PASSAGE |
MBL Infrastructures executes construction contracts for industrial and residential clients. It has three roads being executed as a developer with a fourth already operational and has a foothold in urban infrastructure projects.
Added to this is the potential in road maintenance contracts where MBL has already made headway. The company also has strong operating margins and healthy interest cover, an important aspect where a good number of small developers are struggling for funding.
At Rs 186, the MBL stock trades at a modest 4.6 times trailing consolidated per-share earnings and 4 times estimated earnings for 2013-14. Valuations are at a discount to peers such as KNR Constructions, which trades at 7.7 times trailing consolidated earnings. Investors with a two-to-three year horizon can buy the stock. Exposure to the stock though should be limited given its small-cap status.

ROAD PROJECTS ON TRACK

The company executes construction projects for roads, industrial projects, railways, housing and other urban infrastructure, though its main focus is the road sector. In roads, it has moved up the value chain and turned developer. It has one operational project on which it is collecting toll — growth in collections has been healthy, expanding 24 per cent in the previous fiscal.
Besides this, it has three other projects as a developer, which it bagged towards the fag end of the previous fiscal. Projects are a mix of annuity and toll models, which balances a steady revenue stream with the riskier dependence on traffic. Stretches of Seoni-Katangi in Madhya Pradesh and Bikaner-Suratgarh in Rajasthan which the company is developing could bring in good traffic flow.
Unlike some peers which have made expensive bids, MBL’s bids appear reasonable. Toll collection has already begun on the Seoni stretch, though the project completion will take another 18 months or so. Financial closure of only one of the three development projects has already been achieved.

RECORDS SHOWN |
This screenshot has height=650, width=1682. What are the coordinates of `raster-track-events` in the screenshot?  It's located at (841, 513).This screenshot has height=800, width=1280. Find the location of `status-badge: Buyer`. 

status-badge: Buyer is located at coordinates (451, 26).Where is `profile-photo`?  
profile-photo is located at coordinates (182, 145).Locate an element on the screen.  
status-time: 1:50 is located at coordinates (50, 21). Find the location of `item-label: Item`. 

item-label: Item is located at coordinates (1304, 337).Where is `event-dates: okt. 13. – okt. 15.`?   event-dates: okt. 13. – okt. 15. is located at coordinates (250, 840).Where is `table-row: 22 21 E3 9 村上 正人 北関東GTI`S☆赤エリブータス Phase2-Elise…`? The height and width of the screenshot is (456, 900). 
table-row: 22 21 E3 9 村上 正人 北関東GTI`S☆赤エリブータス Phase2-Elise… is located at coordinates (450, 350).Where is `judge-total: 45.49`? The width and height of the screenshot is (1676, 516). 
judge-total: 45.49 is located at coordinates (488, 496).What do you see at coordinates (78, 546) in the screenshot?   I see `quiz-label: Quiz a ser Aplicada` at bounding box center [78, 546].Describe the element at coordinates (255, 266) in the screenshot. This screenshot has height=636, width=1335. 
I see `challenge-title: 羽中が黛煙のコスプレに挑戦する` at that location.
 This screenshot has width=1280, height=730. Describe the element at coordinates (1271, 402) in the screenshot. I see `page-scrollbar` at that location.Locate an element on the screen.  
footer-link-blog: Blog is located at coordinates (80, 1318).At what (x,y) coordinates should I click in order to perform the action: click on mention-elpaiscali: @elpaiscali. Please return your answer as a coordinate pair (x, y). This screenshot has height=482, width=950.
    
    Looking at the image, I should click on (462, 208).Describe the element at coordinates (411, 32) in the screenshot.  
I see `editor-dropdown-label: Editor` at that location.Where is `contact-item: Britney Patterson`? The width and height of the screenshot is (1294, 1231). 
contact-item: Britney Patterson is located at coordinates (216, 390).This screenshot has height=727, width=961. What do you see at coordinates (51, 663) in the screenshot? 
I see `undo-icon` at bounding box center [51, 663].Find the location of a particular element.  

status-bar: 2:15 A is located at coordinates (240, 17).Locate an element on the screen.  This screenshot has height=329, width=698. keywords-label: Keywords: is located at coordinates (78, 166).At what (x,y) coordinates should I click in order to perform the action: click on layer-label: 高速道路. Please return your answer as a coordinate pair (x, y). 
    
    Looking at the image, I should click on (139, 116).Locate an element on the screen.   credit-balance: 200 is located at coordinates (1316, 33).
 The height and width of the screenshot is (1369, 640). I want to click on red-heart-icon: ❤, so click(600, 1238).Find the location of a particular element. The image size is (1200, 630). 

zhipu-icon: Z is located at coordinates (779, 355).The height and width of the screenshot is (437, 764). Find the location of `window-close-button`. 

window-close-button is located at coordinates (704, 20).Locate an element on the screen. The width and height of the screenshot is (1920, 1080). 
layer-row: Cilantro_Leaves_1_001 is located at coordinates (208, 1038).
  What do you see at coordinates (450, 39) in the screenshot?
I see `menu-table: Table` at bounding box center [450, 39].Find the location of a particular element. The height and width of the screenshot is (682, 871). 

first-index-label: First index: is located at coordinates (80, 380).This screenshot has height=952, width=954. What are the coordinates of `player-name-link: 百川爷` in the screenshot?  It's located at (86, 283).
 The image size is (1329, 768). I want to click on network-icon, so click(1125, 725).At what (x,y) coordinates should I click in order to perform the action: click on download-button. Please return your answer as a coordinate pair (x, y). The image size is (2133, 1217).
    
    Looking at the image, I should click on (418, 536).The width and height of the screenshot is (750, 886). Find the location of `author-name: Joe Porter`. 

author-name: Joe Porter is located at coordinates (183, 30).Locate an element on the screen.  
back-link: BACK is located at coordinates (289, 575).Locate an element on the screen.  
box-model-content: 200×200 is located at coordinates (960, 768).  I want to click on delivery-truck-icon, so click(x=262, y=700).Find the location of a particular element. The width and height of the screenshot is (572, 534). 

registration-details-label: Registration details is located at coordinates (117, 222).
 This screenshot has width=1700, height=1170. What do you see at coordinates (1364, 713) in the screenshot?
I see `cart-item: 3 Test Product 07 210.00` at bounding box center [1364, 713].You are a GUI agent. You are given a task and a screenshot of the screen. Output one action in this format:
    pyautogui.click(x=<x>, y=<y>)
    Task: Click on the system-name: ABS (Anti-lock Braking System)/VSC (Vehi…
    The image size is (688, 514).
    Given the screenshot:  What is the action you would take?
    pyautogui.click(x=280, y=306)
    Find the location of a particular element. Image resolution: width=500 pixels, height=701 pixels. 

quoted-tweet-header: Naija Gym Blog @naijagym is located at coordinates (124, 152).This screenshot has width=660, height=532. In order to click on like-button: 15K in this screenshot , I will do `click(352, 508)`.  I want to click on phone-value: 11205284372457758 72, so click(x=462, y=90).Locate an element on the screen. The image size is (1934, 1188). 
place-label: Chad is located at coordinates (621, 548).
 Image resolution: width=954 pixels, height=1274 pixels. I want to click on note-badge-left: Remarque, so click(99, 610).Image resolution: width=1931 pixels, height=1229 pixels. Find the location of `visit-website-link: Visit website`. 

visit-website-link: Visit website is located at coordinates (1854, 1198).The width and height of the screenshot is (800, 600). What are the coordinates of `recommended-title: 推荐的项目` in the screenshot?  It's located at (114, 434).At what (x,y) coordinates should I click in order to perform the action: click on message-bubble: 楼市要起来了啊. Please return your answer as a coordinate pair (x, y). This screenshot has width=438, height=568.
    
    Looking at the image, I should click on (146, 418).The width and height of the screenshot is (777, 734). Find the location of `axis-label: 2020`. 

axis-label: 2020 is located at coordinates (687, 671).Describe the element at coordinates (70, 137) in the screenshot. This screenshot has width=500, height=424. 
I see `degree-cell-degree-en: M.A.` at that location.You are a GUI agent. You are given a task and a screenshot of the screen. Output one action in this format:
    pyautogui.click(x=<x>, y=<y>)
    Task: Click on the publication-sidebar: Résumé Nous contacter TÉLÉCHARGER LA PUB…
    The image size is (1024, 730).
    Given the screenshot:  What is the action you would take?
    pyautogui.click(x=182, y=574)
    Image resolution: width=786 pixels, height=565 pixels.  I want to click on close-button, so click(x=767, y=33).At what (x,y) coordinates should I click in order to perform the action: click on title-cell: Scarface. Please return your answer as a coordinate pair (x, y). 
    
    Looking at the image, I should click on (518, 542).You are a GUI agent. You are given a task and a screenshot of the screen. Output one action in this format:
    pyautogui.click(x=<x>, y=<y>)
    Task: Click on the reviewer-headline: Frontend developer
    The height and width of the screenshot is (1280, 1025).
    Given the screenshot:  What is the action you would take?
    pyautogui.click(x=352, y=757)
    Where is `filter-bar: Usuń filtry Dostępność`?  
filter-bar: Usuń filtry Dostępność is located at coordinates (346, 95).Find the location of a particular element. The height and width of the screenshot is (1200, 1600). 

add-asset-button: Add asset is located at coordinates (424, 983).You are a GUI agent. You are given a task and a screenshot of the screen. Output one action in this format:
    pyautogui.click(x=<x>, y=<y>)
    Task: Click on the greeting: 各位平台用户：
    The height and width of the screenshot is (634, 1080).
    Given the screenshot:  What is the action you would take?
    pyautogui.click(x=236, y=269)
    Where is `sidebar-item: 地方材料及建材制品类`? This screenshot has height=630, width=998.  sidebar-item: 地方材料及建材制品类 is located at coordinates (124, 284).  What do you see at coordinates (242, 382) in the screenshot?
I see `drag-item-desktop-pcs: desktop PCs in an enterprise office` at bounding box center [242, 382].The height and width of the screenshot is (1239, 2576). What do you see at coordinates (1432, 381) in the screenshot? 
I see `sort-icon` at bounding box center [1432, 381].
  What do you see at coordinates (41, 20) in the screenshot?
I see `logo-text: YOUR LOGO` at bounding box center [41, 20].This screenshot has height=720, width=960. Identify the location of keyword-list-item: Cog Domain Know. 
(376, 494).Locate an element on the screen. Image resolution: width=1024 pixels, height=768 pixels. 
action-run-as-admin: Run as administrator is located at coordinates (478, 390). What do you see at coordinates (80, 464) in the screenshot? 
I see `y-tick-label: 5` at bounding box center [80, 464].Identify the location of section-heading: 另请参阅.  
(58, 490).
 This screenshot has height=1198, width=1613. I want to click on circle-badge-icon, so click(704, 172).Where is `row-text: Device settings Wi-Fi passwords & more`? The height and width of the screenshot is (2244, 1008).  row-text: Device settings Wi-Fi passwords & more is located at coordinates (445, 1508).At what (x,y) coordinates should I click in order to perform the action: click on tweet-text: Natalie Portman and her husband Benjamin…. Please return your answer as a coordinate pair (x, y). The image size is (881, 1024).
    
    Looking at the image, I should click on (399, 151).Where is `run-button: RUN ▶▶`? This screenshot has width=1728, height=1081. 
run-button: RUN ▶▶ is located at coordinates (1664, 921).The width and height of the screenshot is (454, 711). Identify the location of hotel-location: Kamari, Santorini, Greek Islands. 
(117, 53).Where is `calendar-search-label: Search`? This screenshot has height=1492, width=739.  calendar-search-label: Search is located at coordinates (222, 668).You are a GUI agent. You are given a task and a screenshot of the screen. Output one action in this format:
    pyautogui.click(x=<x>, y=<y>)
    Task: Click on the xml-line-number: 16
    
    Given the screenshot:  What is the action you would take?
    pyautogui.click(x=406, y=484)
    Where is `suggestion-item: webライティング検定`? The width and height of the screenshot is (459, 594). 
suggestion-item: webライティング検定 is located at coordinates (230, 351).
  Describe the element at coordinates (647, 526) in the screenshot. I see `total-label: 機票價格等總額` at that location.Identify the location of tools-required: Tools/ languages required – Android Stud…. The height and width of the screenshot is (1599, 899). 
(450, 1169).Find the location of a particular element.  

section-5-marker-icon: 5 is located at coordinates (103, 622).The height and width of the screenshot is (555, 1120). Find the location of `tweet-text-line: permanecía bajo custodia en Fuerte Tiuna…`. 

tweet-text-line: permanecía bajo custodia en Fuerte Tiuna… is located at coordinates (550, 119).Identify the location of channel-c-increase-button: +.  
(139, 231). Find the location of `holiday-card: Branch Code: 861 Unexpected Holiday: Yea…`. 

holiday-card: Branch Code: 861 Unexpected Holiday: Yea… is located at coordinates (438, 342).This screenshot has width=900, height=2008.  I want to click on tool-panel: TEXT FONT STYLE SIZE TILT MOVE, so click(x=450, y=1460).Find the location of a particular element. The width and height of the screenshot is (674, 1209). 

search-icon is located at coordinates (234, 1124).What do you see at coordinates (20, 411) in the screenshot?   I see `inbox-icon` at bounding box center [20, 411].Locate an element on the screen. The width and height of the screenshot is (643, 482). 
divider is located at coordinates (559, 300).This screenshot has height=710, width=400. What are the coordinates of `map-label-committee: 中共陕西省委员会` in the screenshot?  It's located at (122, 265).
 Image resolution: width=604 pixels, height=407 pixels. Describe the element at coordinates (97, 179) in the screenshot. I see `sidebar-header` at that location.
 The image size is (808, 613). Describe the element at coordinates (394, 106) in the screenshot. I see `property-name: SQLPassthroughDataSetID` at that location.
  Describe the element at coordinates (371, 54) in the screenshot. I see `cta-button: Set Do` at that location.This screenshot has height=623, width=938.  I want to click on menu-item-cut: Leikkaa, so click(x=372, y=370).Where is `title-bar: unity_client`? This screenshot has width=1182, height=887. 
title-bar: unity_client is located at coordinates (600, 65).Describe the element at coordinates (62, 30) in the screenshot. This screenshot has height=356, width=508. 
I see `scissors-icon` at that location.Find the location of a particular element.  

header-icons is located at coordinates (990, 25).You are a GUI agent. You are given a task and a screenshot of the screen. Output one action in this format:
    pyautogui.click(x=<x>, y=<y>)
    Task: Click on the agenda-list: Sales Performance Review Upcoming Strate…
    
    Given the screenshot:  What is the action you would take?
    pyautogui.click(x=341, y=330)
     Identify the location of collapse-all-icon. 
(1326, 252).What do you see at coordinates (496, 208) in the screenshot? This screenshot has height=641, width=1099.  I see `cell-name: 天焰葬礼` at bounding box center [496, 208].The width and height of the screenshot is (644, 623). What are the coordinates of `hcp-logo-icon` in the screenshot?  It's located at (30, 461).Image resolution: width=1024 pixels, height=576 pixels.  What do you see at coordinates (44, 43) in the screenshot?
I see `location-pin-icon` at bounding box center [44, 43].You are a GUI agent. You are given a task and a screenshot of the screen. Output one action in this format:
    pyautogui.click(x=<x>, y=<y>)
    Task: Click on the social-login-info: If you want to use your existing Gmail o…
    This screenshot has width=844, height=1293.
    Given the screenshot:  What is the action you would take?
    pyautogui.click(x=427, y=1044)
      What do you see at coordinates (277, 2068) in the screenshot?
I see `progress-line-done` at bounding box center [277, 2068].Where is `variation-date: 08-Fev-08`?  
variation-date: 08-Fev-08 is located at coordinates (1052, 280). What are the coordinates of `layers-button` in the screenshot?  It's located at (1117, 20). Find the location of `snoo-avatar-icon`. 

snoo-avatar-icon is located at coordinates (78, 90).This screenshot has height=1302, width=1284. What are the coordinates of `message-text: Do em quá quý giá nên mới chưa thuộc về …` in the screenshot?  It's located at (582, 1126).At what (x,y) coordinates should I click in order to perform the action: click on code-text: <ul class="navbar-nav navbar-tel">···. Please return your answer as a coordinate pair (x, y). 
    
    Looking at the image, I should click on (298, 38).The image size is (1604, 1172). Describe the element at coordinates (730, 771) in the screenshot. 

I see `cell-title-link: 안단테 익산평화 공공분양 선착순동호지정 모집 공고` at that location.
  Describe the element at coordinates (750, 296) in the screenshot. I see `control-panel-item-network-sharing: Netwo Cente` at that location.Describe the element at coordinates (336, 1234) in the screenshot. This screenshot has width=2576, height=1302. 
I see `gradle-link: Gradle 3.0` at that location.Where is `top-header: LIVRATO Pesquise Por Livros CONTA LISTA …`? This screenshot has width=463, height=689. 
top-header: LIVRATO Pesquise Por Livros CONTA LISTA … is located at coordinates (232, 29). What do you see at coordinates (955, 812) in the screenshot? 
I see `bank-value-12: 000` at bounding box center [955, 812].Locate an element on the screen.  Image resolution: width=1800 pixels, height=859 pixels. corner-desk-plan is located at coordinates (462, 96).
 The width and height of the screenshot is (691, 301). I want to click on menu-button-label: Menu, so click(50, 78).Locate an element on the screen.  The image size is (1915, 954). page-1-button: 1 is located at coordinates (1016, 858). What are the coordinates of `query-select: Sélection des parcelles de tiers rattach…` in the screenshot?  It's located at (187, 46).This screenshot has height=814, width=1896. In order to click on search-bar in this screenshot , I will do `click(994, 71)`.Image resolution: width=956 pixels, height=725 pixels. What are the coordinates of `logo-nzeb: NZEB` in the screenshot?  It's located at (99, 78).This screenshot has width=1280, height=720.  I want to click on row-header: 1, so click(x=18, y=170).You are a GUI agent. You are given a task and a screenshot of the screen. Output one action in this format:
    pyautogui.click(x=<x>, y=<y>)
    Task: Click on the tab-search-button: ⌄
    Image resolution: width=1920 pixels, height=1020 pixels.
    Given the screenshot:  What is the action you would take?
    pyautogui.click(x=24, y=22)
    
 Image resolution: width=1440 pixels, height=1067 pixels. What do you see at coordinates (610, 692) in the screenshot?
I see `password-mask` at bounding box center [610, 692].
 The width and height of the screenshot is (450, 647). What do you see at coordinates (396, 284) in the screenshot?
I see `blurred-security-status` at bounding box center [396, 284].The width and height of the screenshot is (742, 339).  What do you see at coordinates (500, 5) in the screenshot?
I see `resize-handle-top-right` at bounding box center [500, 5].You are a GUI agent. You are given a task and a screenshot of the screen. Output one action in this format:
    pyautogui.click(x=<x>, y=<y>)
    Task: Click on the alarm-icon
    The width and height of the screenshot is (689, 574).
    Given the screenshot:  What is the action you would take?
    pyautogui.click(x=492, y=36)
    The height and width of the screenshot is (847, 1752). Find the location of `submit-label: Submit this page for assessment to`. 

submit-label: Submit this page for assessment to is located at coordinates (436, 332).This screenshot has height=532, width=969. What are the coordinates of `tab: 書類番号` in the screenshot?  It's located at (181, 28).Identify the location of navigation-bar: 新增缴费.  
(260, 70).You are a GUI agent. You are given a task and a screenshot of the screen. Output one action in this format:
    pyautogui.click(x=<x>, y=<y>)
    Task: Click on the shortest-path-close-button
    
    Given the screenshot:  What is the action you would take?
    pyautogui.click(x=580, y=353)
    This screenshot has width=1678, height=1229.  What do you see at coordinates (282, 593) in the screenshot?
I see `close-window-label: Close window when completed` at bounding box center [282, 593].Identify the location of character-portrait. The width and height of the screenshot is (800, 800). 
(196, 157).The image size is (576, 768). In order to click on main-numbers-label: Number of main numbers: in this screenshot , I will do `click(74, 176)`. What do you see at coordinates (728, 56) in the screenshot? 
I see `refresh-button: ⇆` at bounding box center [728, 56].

COMPLETE THE FOLLOWING |
(A) List the types of construction projects that the MBL Infrastructures article says the company executes.
(B) Write the next part of the MBL Infrastructures article, starting after its final sentence.
The entries have no connection to the MBL Infrastructures article.

EXERCISE RESPONSES |
(A) Roads, industrial projects, railways, housing, and other urban infrastructure.

(B)
MBL also has contracts for operation and maintenance of roads — a lucrative business with many sections of highways now being complete and up for maintenance. Besides, the Ministry of Road Transport and Highways is looking to award such contracts to the private sector.

ORDER INFLOW

The order book stands at Rs 2,200 crore at end-September 2012, down from the Rs 2,500 crore at the start of the fiscal. Robust order inflow has not been the norm in the infrastructure sector for several quarters now.
Still, at Rs 106 crore for the September 2012 quarter, MBL has already improved on the order inflow of the preceding quarter and hopes to reach an order inflow of Rs 2,500 crore for the full fiscal. While this may be a tall order, MBL’s newfound presence in urban infrastructure projects and established relationships with State Public Works Departments could help it achieve at least part of this target.
The diversity of its order book could also help it improve order inflow better than its more concentrated peers. Further, pure construction contracts are currently more attractive and sought-after than project development, given the funding restraints in the latter. MBL’s expertise across segments will come in handy here.
Moreover, the pure construction contracts will help buffer near-term revenues in the time it would take for the company to complete road development projects. These road projects will offer MBL a steady revenue stream in the long term. MBL’s order book is 1.7 times FY-12 revenues. This offers near-term revenue visibility.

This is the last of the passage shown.